The response must be made up of the lines in the entries below that contain "field".

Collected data
============

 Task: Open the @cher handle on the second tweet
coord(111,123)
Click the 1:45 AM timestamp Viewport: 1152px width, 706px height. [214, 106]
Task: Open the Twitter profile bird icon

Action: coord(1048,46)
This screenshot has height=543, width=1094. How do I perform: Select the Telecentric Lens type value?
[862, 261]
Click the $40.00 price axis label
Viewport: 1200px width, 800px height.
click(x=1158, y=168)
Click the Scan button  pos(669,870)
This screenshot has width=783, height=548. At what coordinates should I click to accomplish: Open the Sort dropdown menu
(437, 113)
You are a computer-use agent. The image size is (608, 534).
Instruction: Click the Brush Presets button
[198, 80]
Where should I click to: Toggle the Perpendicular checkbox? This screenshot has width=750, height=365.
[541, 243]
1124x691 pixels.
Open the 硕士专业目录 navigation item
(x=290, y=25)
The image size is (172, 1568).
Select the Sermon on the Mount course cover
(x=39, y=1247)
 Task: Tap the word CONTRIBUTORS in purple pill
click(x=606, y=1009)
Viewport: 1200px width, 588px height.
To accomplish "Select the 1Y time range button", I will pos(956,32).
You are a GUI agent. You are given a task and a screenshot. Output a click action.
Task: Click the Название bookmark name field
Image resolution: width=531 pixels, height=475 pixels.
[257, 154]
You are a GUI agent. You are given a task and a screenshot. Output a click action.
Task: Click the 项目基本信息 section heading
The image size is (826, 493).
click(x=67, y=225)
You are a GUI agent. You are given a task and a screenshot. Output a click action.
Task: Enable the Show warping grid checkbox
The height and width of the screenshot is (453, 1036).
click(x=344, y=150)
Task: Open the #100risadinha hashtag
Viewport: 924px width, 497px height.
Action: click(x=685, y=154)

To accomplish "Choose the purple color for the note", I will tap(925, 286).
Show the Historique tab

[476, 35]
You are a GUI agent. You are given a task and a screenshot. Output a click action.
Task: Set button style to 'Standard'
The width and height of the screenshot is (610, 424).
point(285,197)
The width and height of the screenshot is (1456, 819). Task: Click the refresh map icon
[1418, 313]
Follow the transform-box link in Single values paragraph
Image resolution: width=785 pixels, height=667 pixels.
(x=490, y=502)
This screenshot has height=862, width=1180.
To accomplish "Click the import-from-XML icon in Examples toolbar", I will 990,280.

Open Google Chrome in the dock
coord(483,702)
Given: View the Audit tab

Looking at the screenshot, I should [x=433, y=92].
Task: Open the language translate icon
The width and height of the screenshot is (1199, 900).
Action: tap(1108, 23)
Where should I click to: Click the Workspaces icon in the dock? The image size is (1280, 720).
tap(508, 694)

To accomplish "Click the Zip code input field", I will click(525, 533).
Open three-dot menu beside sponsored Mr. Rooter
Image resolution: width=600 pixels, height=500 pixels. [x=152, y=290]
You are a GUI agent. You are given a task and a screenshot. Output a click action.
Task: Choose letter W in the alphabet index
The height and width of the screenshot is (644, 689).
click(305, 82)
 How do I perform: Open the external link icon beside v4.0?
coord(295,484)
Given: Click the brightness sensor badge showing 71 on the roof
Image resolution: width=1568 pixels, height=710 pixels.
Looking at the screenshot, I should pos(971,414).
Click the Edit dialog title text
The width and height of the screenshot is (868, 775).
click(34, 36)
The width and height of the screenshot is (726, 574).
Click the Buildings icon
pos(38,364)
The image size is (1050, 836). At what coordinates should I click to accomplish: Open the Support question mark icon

============

- Task solution
Task: Click the Название bookmark name field
To accomplish "Click the Zip code input field", I will click(525, 533).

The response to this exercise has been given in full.